Camp Lharimo à Sumur
Sur le chemin du retour à 2 h de route du camp, nous faisons une halte chez un fermier, Camp Lharimo à Sumur. Il accueille des touristes en pension, et leur permet, s’ils le souhaitent, de participer aux activités de la ferme. Ici tout est cultivé dans les règles, d’une manière organique, sans pesticide et arrosé uniquement par l’eau des glaciers. Une récolte par an, permet de préserver le sol et de tout faire pousser.
La fin de journée se ponctue par une balade à chameau sur des dunes de sable, panorama étonnant où le vent a dessiné des arabesques délicates et légères sur cette poudre argentée.
© Katya Pellegrino
Le col Warila, un sommet de toute beauté, sauvage et enchanteur !
Aujourd’hui, une balade excitante nous attend, avec le passage du col de Warila à 5300 mètres.
Un ruban d’asphalte (construit en 1999) se transforme rapidement en sentier rocailleux en forme de lacet et grimpe à travers des champs de pierre.
Enn arrière-plan, la chaîne Shayok. Le paysage est minéral : un océan de pierres où la plupart des glaciers ne sont plus que débris rocheux livrés à la brûlure du soleil.
chaîne Shayok.
Quelques petits villages s’agrippent aux flancs escarpés et nous ne rencontrons sur ce chemin de rocailles que des chevaux et des troupeaux de yacks s’égayant dans ces pâturages de haute montagne. Pas âme qui vive, sauf les cris stridents des marmottes que nous dérangeons et un aigle royal qui nous survole en nous narguant. Le ciel est d’une pureté diaphane et le soleil aveuglant.
Ici l’impression de solitude et d’humilité nous fait ressentir l’immensité de la nature et de ces chaînes de montagnes. Le silence est assourdissant.
Rencontre avec un yack
Le soir nous rentrerons, la tête pleine de rêve et d’immensité, avant de nous attabler autour d’un feu de camp, pour déguster des grillades et des légumes du cru sous le regard de la lune et des étoiles.
Demain nous repartons à Leh pour rencontrer le roi du Ladhak avant de reprendre l’avion.
Le Roi du Ladakh
© @Christophe Migeon
Son excellence Chosgyal Jigmed Wangchuk Namgyal nous reçoit simplement en polo et jean dans son palais à Stok, situé au sommet d’une colline caillouteuse. Ici la vue est époustouflante, dominant la Vallée de l’Indus.
Vue du palais
La pièce où nous l’attendons est une petite salle d’apparat, où le roi reçoit. Plafond bas, colonnes peintes, bancs et tables basses recouvertes de nappes brodées appelées « Choktse », minuscules fenêtres, et tapis jetés au sol, que nous foulerons sans chaussures.

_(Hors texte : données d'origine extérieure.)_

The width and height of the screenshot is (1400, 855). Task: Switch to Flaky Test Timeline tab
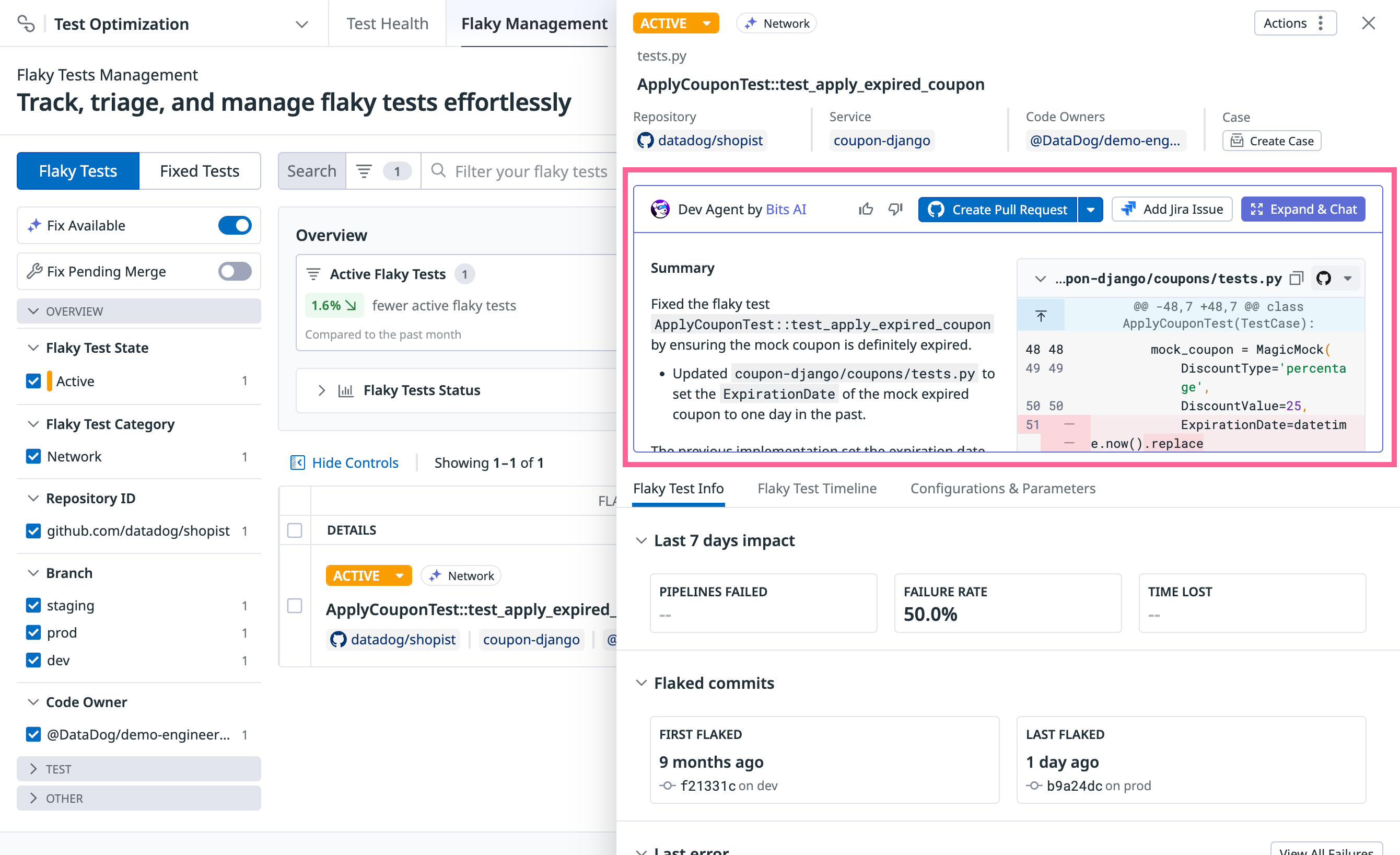[816, 488]
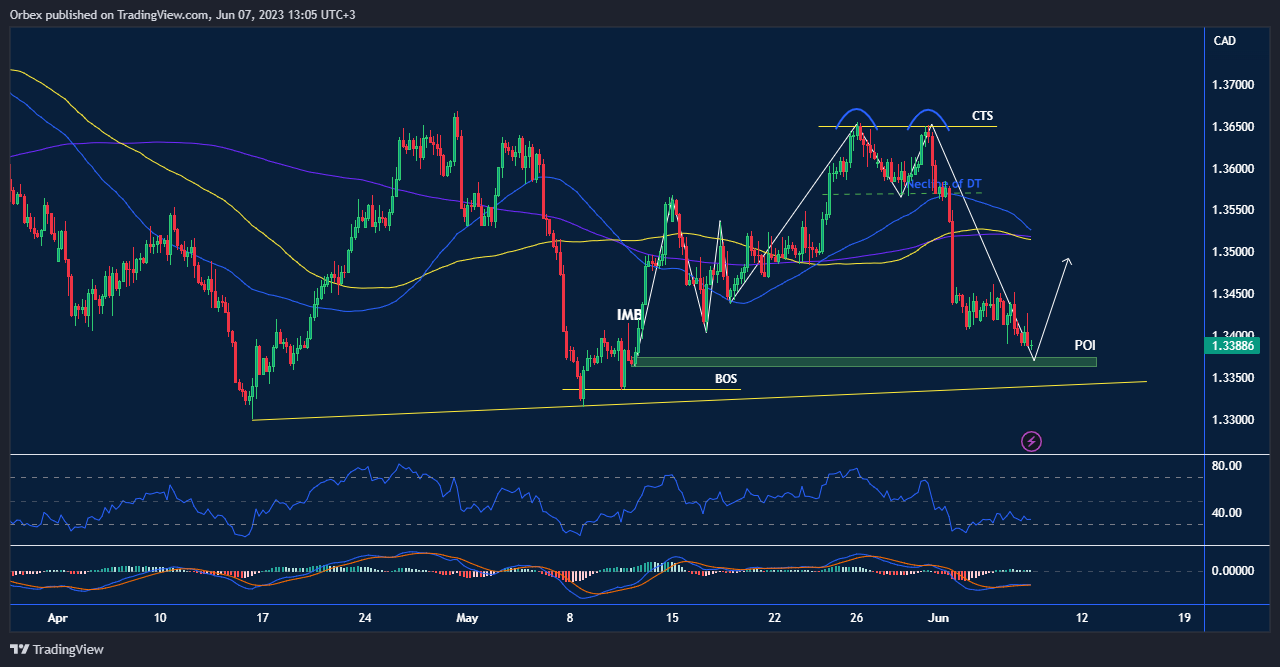Select the BOS text label
Viewport: 1280px width, 667px height.
[x=724, y=379]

petit salon de réception - © @katya pellegrino
Le roi n’a plus de pouvoir depuis que le Ladakh a été rattaché à l’Inde avec la partition de 1947.
Son rôle consiste principalement à aider la communauté et à concrétiser leurs projets. Il essaie de contrôler le déferlement du modernisme et des nouvelles technologies qui menacent de faire disparaitre les richesses architecturales, les traditions séculaires de son pays et de ses aïeux.
« Ici le challenge le plus important reste de garder l’équilibre entre le tourisme et notre culture. Il n’y a pas de loi au Ladakh pour protéger notre histoire et notre culture, ni d’idées pour la restauration, la préservation ou la conservation de nos traditions. Nous devons trouver nos propres solutions.
Pour ma part, j’essaye de montrer l’exemple. Je restaure petit à petit mon palais de 77 pièces afin de le préserver et de transmettre en héritage nos traditions aux jeunes d’aujourd’hui.
Actuellement j’ai transformé 6 pièces en chambres d’hôtes, conservant la décoration traditionnelle, afin de me permettre de continuer à restaurer ce palais. C’est un challenge de tous les jours !
Une des 6 chambres rénovées
En repartant nous jetons un dernier coup d'œil à ce lieu mystique.Le ciel se teinte de mauve et d’orange rougeoyant et dans la pénombre du couchant ces titans de pierre offrent leurs silhouettes chaotiques et dentelées. Au coucher du soleil tout se fait rituel. Le paysage inspire alors recueillement, méditation silence.